* About this task: Your copy runs from the line containing "Open the Exporter dropdown" through the last line of the listing, both included. Restate those lines word for word and leave out pictures.
★ ★ ★
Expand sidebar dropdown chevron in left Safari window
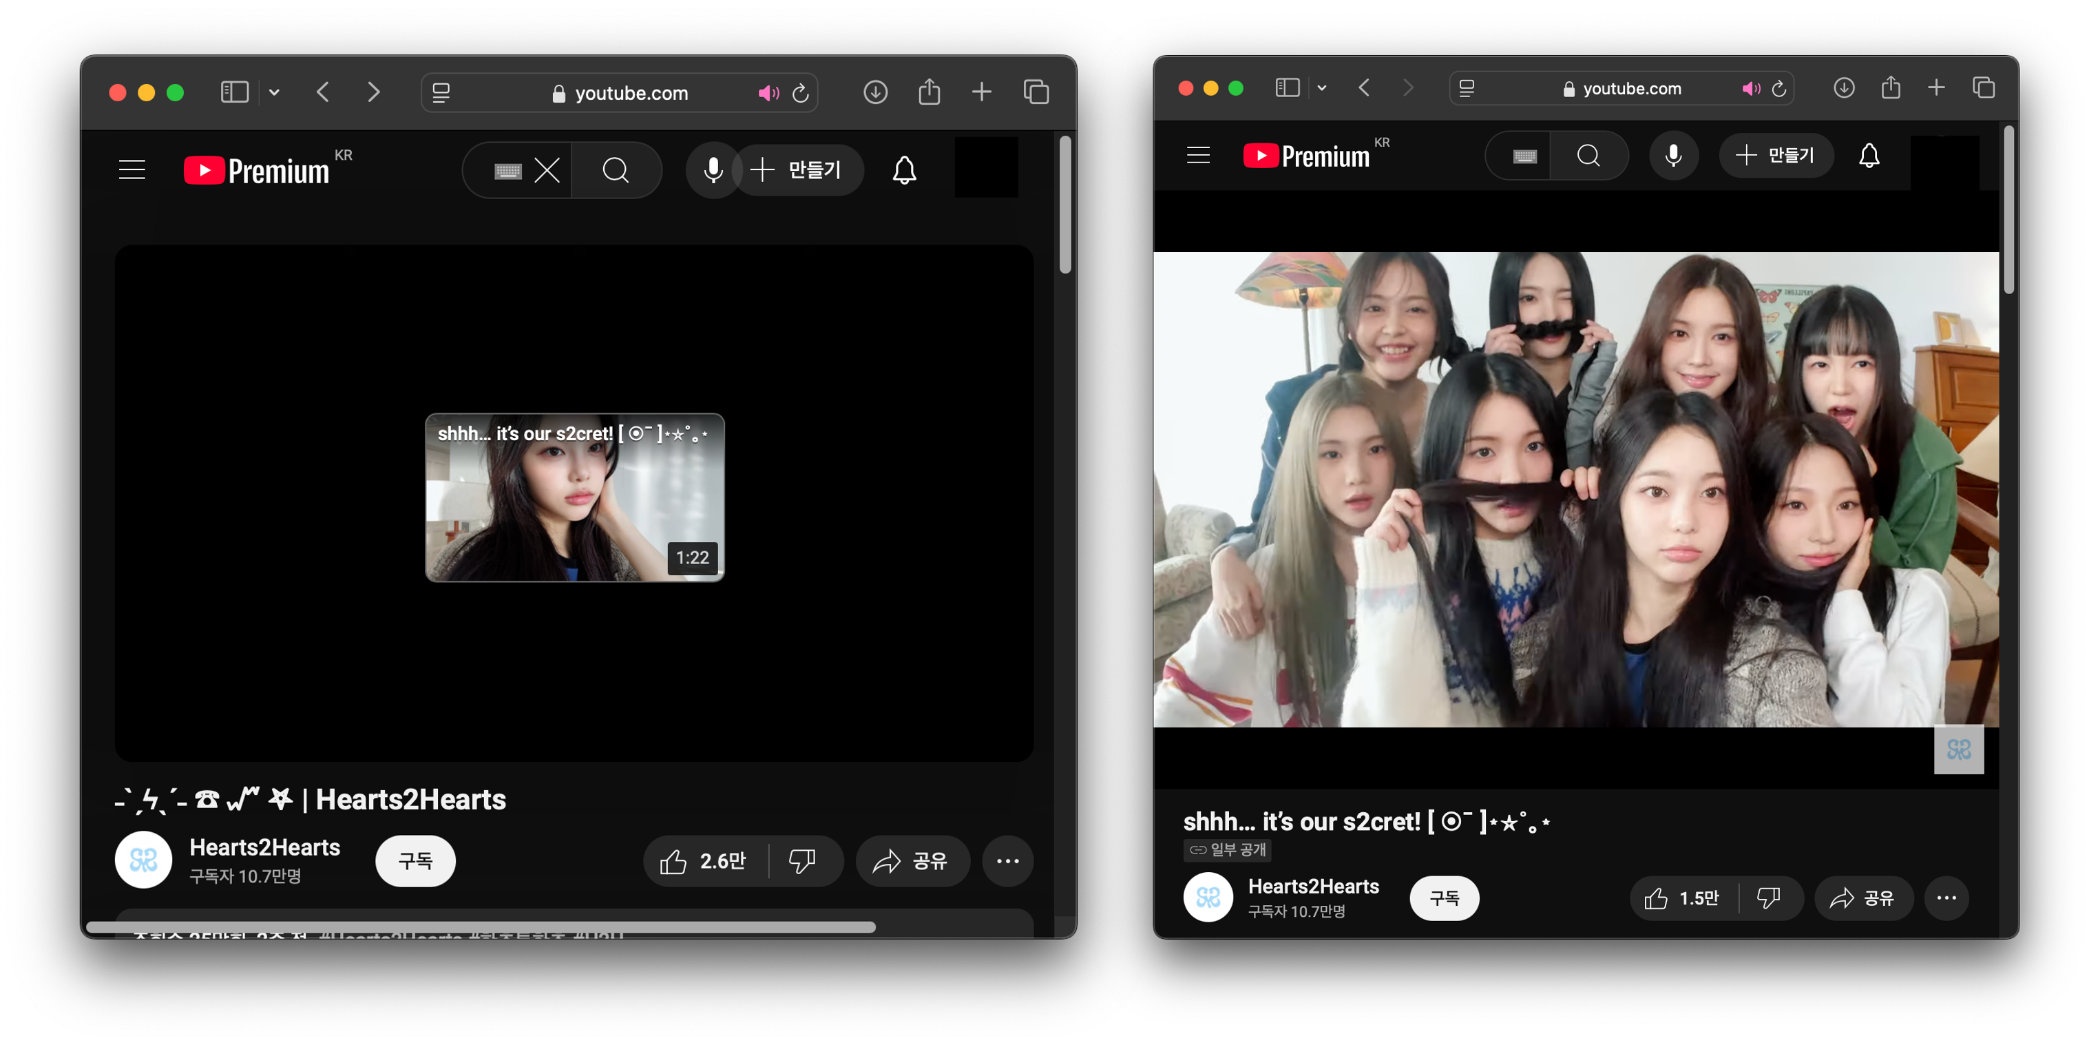2089x1045 pixels. [x=274, y=92]
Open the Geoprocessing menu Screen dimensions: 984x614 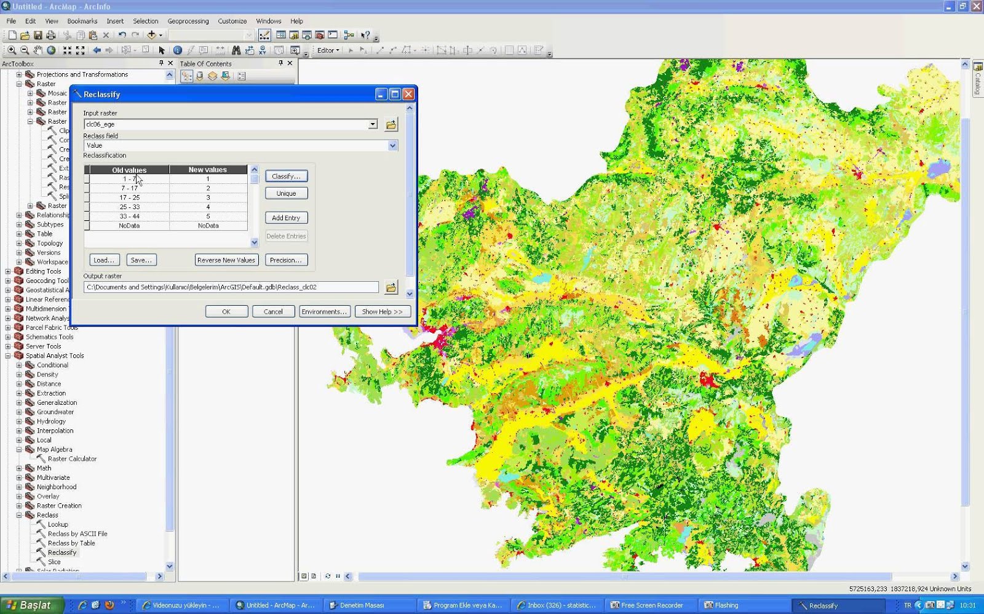coord(188,20)
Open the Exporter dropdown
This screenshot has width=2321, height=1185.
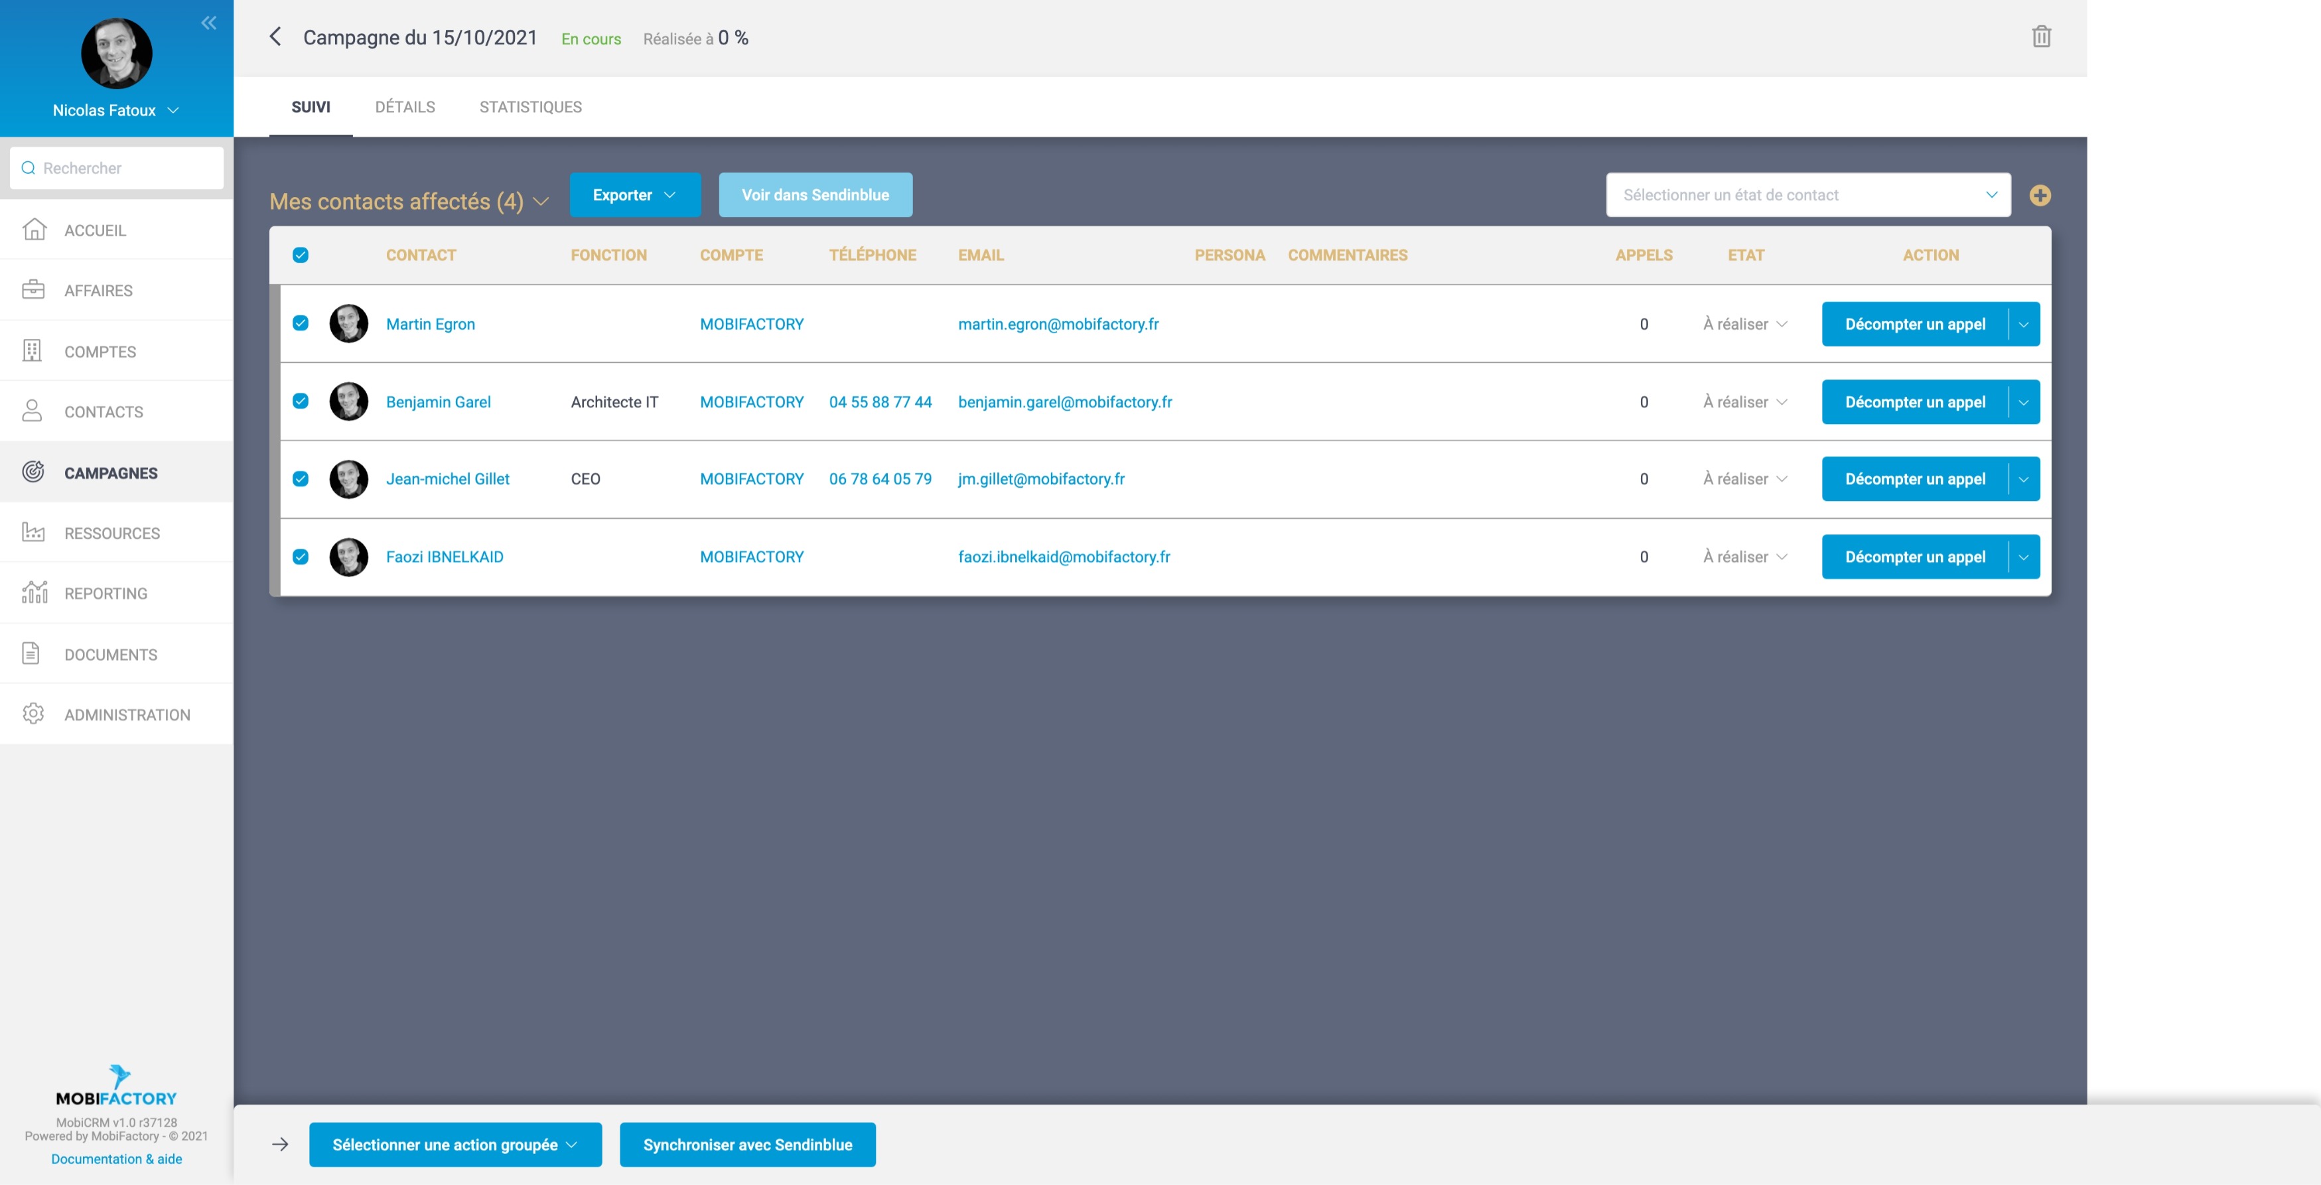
★ ★ ★
* Result of the task:
Open the Exporter dropdown
This screenshot has width=2321, height=1185.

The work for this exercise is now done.